Peter Rhodes on stealing cars, dining first-class and kicking mass murder into the long grass

Two things surprise me about the news this week on thief-proofing our cars. The first is that keeping your ignition fob in a metal container really can prevent it from being hacked by the ungodly; I always assumed this was an urban myth.

Too soon for an inquiry?
Too soon for an inquiry?

The second surprise, according to a major insurance company, is that car theft has increased by 20 per cent in each of the past four years. Put simply, the more high-tech and keyless cars become, the easier they are to nick. This naturally comes as a shock to those of us who remember the days when you could start a Cortina with a bit of wire and a spare ignition key cost 3/6 at Halfords. Back then we were assured that the car of the future would be absolutely theft-proof. Hah.

Incidentally, when I refer to the theft of “our cars,” I mean, of course, your cars. I have the sort of car that villains may examine but rarely steal. I think it's the cassette player that puts them off.

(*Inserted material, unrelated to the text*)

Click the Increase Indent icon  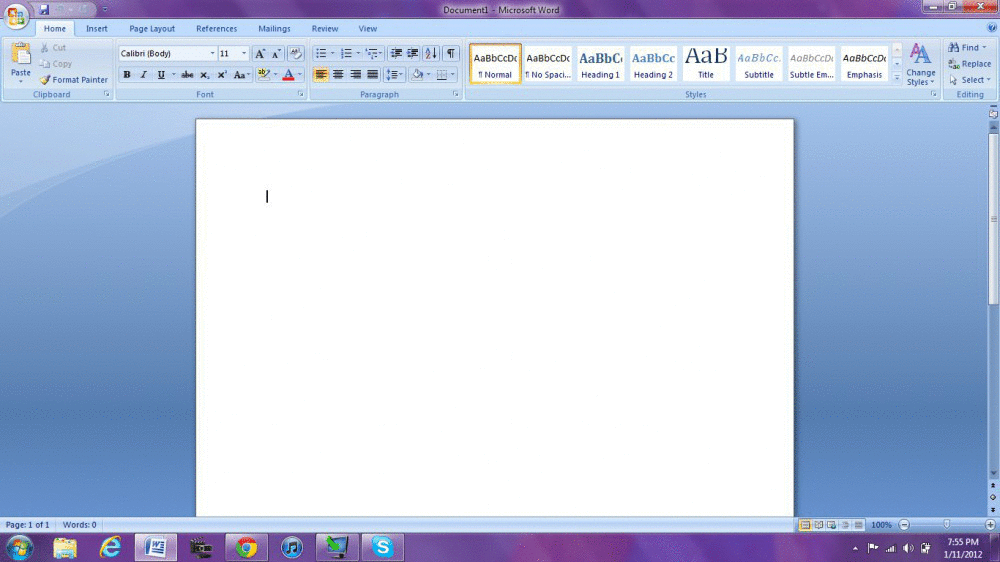[x=412, y=54]
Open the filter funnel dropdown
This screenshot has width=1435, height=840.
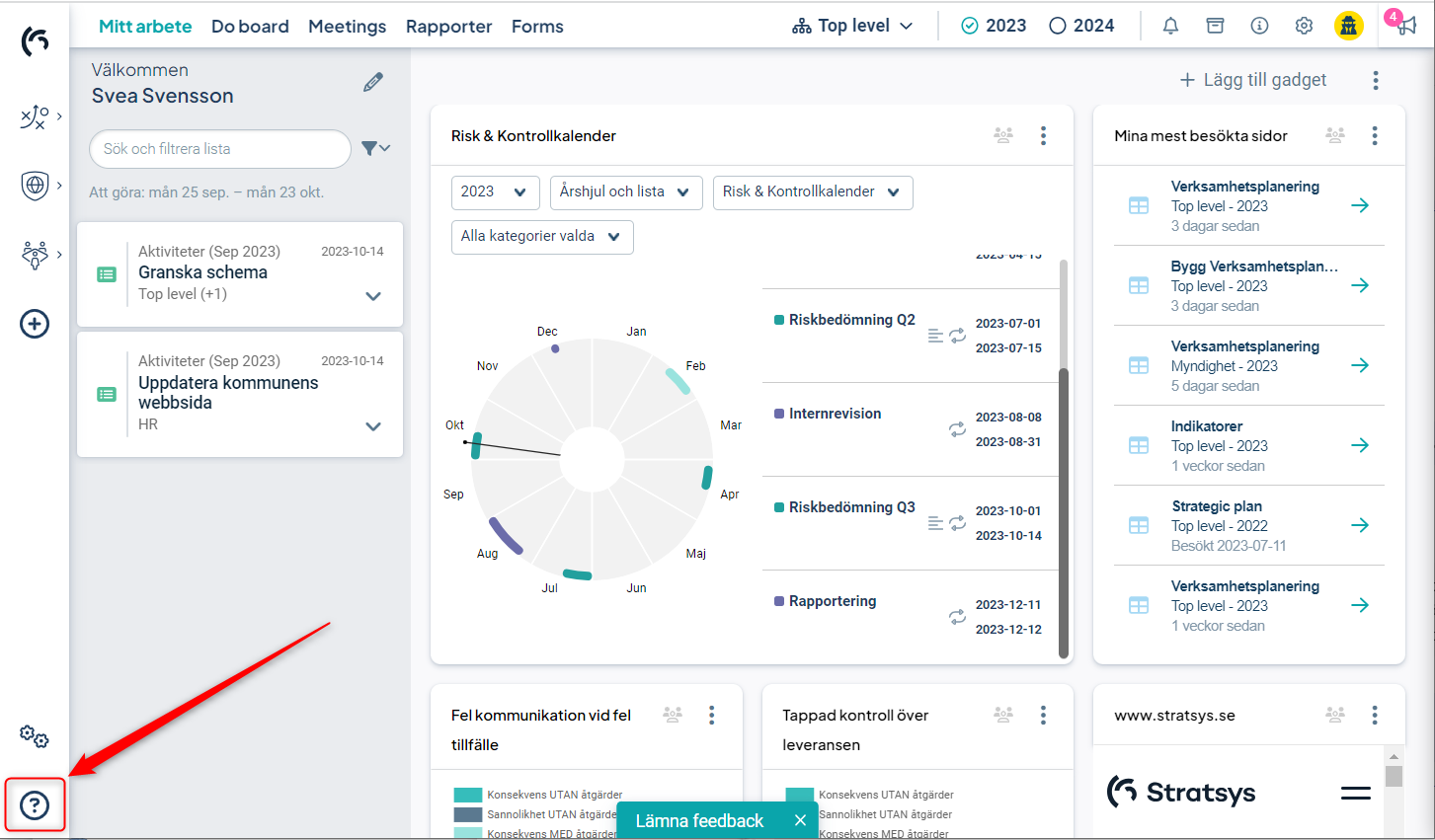[375, 148]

Watch out for NCDs. You may be hearing more of them. That's because while we worry about catching Covid-19 from other people, by far the biggest killers in Britain, according to The Lancet, are Non Communicable Diseases, and many of those, including strokes, heart attacks and lung cancer, are the result of lifestyle choices. NCDs account for about 88 per cent of the UK's diseases and Britain now has the worst health outlook of any country in Western Europe, at a dismal 68.9 healthy years of life. You can't blame all that on politicians. Thousands of Brits who should have enjoyed a long and healthy old age were walking dead long before the pandemic arrived.

The gentle, mellifluous voice of Bob Ross on The Joy of Painting (BBC4) has become an evening fixture, along with his snatches of homespun advice, as when he describes how to make the gentlest of gentle brush strokes: “Two hairs and a bit of air.”

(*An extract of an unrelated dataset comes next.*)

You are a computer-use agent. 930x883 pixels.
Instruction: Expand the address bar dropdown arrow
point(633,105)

Damn politicians, they're always rushing into things, aren't they? Home Secretary Priti Patel says she may consider a call for a public inquiry into the Birmingham Pub Bombings. These atrocities, the worst unsolved murders in English history, happened in November 1974 and for decades the bereaved have been calling for a proper examination. Why give in now, Ms Patel? There is still a chance, after only 46 years, that we might discover something significant or even, heaven forbid, embarrassing. Why not kick it in to the long grass for another few decades? That's how politics works best, eh?

Faced with laying off its airline-meal chefs, the Finland carrier Finnair has employed them making first-class meals to be sold in supermarkets. Why stop there? For the full 30,000 feet gourmet fantasy, why not ensure your companion on one side has enough wine to snore noisily, and flatulently, through the next six hours and the bloke on the other side wants to tell you all about his prostate?